A third-world municipal dump is the perfect breeding ground for zoonotic disease
Pigs have turned out to be an almost perfect host for these mutations. A virus that has been limited to one particular species of wildlife, and that would have a hard time infecting humans, can often easily find a good new home in a pig.
And because pigs are also physiologically quite similar to humans in many ways, the newly mutated virus can then make the easy leap to a third strain that can be deadly to humans.
That’s what happened in the outbreak of swine flu in 2009, when pigs at a U.S.-owned factory farm in Mexico picked up bird flu from some migrating flocks, enabling the virus to take on a new form that was then transmitted to factory workers. It wasn’t, for the most part, a killer strain. But that was basically another lucky break. How many of those can there be before we hit the anti-jackpot?
In the 2006 outbreak of E. coli from spinach fields in California, it wasn’t the spinach that was to blame; it was bacteria from a cattle operation upstream that found their way into the water supply and onto the spinach – a very simple interaction among animals, the environment and us humans.
Climate change is a major factor
Climate change is a factor, too. More and more animals in the wild are on the move as they seek out cooler climates and try to escape the growing number of droughts, floods and heat waves that leave them without homes and food. These include small insects like ticks and mosquitoes that area also carrying diseases to new locations.

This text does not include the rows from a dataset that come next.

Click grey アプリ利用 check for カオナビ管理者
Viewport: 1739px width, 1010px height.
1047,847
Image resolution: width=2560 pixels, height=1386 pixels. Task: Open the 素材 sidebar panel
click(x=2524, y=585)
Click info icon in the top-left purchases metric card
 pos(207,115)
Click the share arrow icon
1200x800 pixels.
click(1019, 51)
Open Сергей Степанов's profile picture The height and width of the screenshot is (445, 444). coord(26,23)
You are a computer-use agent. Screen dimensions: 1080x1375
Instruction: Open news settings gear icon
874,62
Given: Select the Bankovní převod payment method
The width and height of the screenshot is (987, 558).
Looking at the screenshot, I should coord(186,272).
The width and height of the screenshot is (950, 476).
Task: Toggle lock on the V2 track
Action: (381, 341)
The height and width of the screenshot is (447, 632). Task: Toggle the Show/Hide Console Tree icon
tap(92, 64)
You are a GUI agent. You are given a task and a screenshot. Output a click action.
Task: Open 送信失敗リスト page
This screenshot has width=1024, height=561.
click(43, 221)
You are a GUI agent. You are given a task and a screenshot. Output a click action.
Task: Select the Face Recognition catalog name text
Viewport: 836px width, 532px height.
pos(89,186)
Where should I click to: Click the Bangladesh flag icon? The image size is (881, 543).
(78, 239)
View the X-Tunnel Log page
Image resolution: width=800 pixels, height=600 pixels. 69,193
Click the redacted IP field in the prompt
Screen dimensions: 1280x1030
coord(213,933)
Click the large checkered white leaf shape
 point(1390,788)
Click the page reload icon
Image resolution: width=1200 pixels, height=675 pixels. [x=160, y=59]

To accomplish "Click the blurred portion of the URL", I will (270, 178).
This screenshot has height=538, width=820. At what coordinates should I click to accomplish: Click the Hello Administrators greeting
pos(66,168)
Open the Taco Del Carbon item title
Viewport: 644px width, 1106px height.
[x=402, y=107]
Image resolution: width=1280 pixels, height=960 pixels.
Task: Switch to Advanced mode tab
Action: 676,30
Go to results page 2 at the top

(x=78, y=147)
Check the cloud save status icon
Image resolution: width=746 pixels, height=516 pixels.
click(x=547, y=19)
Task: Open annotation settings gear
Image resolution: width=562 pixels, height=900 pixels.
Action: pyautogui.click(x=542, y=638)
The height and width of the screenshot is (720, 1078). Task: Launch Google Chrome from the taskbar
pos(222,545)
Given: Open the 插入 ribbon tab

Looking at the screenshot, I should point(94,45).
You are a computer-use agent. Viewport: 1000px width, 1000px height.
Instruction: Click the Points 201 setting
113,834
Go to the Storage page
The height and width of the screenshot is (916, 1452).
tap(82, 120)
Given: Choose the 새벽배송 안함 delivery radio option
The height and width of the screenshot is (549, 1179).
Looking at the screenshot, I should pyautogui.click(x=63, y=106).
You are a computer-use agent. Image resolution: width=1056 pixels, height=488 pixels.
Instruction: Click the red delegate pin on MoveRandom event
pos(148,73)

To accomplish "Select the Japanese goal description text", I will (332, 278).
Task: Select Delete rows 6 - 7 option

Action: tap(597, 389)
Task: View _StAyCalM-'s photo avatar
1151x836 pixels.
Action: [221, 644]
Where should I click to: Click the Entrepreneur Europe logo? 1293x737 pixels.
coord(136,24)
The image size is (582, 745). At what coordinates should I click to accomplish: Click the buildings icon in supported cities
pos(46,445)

All of this is bringing together scientists from different domains of human, non-human and environmental health.
One organization at the forefront of this is One Health, which is “dedicated to improving the lives of all species – human and animal – through the integration of human medicine, veterinary medicine and environmental science.”
While the primary focus of organizations like One Health is protecting humans, there’s a recognition that unless we protect other animals and the whole ecosystem, we simply cannot protect ourselves. What’s good for them is good for us, and what’s bad for them can be even worse for us.
Companion animals may be at risk
No animals are exempt from the overall danger. During recent outbreaks of bird flu and swine flu, there were reported cases of companion animals contracting the viruses.
Tracey McNamara was a veterinary pathologist at the Bronx Zoo when, in August 1999, a disease she’d never seen before started causing birds of all kinds to literally fall out of the sky. West Nile Virus had arrived in the western hemisphere. One of her concerns is that people who don’t interact much with wildlife but who have pets at home is that these, too, could be at risk – and could then pose a risk to humans.
“The next infectious disease could emerge in a dog or a cat, or maybe some exotic species housed at a zoo,” she said.
Meanwhile, bird flu is still being incubated on farms and in markets that are perfect places for disease to spread.
Chickens and other birds are crammed together in cruel and filthy conditions, where they also pass the virus to ducks, geese and swans as they migrate around the world.In 2006, New Scientist reported that bird flu had become “the biggest outbreak of an animal disease ever recorded.” It’s only grown since then.
The scientists of One Health and other organizations want to prevent these diseases before they can take hold. More than anything else, that’s going to mean bringing an end to cruel farming practices and fostering a new relationship of respect toward all animals.